▶ _PROBLEM TO SOLVE_
Among the entries below, find all lines that include "agent" and copy them.

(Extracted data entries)
________

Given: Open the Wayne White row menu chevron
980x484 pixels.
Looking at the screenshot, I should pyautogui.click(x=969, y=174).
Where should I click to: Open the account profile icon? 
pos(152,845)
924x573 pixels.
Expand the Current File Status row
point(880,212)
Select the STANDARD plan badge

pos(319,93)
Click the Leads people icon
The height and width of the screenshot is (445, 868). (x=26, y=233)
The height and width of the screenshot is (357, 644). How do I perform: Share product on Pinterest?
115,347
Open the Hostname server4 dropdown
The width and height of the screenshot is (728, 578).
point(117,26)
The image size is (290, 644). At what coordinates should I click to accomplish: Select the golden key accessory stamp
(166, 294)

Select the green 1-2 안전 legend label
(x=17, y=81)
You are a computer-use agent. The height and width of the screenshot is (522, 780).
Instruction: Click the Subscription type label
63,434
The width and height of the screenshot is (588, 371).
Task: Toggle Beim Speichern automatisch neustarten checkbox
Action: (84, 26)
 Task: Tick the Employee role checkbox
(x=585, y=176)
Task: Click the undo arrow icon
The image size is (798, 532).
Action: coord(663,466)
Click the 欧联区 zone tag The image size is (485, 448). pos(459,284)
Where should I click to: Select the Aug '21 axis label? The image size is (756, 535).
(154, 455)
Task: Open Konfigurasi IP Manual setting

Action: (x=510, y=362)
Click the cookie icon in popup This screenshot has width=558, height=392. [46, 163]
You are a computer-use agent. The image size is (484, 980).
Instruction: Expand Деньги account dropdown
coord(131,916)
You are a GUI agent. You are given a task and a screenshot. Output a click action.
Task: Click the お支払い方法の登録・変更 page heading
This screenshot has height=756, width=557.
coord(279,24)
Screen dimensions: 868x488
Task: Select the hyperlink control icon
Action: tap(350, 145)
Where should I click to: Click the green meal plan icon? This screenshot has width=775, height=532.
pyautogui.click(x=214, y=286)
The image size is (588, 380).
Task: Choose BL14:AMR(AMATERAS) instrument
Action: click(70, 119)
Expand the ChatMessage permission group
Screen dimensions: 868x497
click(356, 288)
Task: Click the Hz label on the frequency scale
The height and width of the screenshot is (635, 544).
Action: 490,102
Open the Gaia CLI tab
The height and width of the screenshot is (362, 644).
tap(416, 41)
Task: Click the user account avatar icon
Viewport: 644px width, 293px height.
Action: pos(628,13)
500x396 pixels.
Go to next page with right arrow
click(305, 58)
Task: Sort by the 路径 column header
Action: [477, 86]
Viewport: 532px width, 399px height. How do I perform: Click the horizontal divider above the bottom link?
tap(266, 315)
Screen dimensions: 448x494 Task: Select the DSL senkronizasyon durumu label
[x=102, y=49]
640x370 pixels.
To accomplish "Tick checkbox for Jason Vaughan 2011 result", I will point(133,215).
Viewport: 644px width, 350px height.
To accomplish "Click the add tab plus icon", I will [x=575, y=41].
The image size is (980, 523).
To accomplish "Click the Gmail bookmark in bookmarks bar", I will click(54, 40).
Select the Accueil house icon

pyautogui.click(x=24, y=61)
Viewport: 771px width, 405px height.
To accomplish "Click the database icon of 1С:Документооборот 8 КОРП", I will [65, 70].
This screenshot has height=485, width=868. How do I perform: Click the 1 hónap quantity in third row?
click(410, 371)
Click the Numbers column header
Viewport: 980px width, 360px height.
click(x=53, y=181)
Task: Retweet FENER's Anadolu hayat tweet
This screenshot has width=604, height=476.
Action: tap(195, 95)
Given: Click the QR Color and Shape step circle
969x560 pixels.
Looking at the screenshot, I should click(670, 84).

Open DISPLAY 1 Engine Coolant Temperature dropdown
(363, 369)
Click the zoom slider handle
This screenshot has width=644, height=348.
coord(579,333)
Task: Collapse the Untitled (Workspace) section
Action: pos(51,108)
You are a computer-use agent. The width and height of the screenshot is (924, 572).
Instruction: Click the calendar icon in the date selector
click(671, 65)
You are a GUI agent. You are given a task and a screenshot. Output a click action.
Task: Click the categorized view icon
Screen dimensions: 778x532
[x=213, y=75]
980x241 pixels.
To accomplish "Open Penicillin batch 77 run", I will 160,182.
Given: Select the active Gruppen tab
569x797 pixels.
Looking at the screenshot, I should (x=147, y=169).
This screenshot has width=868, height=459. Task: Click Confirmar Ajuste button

________

▶ _WRITTEN ANSWER_
You are a computer-use agent. The height and width of the screenshot is (522, 780).
You are a computer-use agent. The image size is (484, 980).
You are a GUI agent. You are given a task and a screenshot. Output a click action.
You are a computer-use agent. The width and height of the screenshot is (924, 572).
You are a GUI agent. You are given a task and a screenshot. Output a click action.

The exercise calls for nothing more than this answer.